From June 20 to July 9, things have been relatively quiet on the Iranian front. The US climbed down from talk of war, and Iran’s other actions in Iraq stopped. Only the Iranian-backed Houthis kept up attacks on Saudi Arabia. The US sanctioned Hezbollah members this week, but what really angered Iran was the UK sending Royal Marines to stop an Iranian oil tanker in Gibraltar. Iran warned several times since July 3 that it might take over a British tanker in response.
Oddly, Iranian President Hassan Rouhani appears to have warned of these “consequences” on July 10, after the IRGC had already sent its boats to try to grab the tanker on the same day. Rouhani made a similar decision to travel to Central Asian countries for summits the day after the June 13 attacks, as if the IRGC doesn’t bother to coordinate with his office. Or perhaps the level of coordination is so seamless that he issued the warning with the Iranian fast boats already on their way. But why warn of “consequences” when you’ve already given the green light?
IRAN KNOWS that the incident will fuel US calls for an international force to help protect ships in the Persian Gulf and Gulf of Oman. So this may be an added benefit for Iran, encouraging a coalition to be constructed. But wouldn’t that go against Iran’s stated goal of getting the Europeans to meet its needs regarding the sanctions? The Islamic republic has threatened European countries that it will enrich uranium to 20% and stockpile enriched uranium beyond the 2015 guidelines if the EU doesn’t do more for Iran. It already broke through aspects of the deal this last week.
Iran’s media still speaks of trade relations with the EU. However, Iran’s Tasnim media included the remarks of Rouhani in full, in which he said the UK had created insecurity by intercepting the Iranian ship. Again, it’s not clear why Iran warns of consequences after launching an attempted raid.
The Telegraph reported on July 9 that the British oil tanker British Heritage was “sheltering off the coast of Saudi Arabia amid fears it will be seized by Iran in a tit-for-tat response.” A day later, the report came true as the same ship, British Heritage, was crossing through the Strait of Hormuz and was “approached by five armed IRGC boats.” The Iranians ordered the ship to stop, reports say. A US aircraft monitored the ship from above while the HMS Montrose “aimed its guns on the Iranians and warned them to move away,” according to The Telegraph.

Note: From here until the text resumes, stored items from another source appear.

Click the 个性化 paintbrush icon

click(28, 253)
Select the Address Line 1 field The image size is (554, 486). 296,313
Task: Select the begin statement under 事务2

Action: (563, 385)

The IRGC isn’t stupid – they could see the Royal Navy frigate. Iran has shown that it monitors US flights out of Gulf countries, including drones. It has radar and other sophisticated equipment. So why would it seek to stop the tanker with the frigate nearby?

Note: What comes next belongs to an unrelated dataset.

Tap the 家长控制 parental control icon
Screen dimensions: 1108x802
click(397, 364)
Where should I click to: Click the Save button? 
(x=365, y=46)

The presence of the tanker wasn’t a secret, as media reported it hours before the incident took place. The IRGC was saying “we know your warship is here and we will do this anyway under your noses.” Just to show how brazen Iran can be. To show they are true to their word, choreographing this incident so that they will withdraw, but show they tried.
Did Iran think the Royal Navy would back down? In 2007, Iran kidnapped 15 Royal Navy sailors and held them for almost two weeks. In 2004, Iran also seized six Royal Marines and two British Navy sailors for three days. Five British sailors were also detained in 2009. Those incidents involved Iranian fast boats, but not at attempt to seize a prize as large as a tanker, an act that looks more like piracy in the eyes of international law and the law of the seas.
Iran is brazen. If the reports are accurate, its attempt to harass the tanker was done openly and done with full knowledge of the presence of the British navy to test the UK’s response, and also to see if the US is serious about its international coalition.